In which James uses language his mom would slap him for…

by Craig on January 3, 2011

If the mother of James the Just knew the language he was using in his letter…


But before we get to that we have the first word in the verse. Probably best not to skip over the first word. You may have heard this before, but when there’s a therefore in a verse, we have to ask what it’s there for. There’s one right here at the beginning of verse 21 of James 1.

Therefore, put away all filth and evil excess and humbly welcome the word that has been planted in you and is able to save your souls.

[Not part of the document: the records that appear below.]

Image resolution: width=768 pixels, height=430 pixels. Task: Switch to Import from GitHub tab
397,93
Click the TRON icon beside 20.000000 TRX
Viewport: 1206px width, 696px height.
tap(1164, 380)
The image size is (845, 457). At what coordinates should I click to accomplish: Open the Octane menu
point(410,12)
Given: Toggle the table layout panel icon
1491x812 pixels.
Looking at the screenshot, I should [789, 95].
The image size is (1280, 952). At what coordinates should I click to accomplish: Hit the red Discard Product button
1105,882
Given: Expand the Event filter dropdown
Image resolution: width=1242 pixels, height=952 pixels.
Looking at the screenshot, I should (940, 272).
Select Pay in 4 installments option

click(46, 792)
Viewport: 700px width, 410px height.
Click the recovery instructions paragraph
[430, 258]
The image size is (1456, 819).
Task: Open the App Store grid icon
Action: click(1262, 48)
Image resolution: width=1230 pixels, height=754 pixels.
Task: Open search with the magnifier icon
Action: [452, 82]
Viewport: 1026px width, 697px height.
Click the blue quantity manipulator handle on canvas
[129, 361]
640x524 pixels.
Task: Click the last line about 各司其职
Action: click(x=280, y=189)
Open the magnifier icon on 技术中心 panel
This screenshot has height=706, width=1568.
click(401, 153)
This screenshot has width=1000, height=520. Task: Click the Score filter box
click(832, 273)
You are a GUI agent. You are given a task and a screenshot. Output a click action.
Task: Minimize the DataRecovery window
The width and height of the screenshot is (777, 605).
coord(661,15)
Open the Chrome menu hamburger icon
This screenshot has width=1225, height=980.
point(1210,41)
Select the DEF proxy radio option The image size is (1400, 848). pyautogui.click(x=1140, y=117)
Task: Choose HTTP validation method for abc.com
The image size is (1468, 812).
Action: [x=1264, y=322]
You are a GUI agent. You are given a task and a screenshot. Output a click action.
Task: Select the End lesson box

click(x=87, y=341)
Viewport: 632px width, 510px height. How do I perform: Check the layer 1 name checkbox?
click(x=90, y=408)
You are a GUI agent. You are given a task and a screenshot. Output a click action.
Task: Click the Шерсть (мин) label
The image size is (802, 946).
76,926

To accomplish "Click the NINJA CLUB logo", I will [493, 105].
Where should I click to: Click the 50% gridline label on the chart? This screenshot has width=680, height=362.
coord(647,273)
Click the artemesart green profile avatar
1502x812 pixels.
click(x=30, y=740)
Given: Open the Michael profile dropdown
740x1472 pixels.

And the “therefore”? It’s there because James begins this verse by telling us to get rid of a bunch of stuff.

What stuff?

Bad stuff.

The therefore – therefore, links this verse with all the bad stuff up until this point. So I’m gonna have to look back in a minute, but first we have to talk about this bad stuff.

And James the Just, the brother of Our Lord, the really, really, religious guy, uses a bad word – yes you heard me right – he uses a bad word for the bad stuff.

In our sanitized versions of the Bible, the stuff we’re supposed to get rid of is translated variously as:

  • “filth”
  • “filthiness”
  • “everything impure”
  • “uncleanness”
  • “vile things”
  • and the like.

All of these are pretty good descriptions of the word he uses. Because it is filthy, vile, impure, and unclean. But that’s not the word itself.

In English it’s a four letter word. Yes a four. letter. word.

In Greek it’s five letters.

Looks like this…

κακία

and sounds exactly like it looks (k-a-k-i-a)

I might be normally be a little skittish to even talk of this term. But I realize there are a good number of moms who read this site. Moms are very familiar with this term.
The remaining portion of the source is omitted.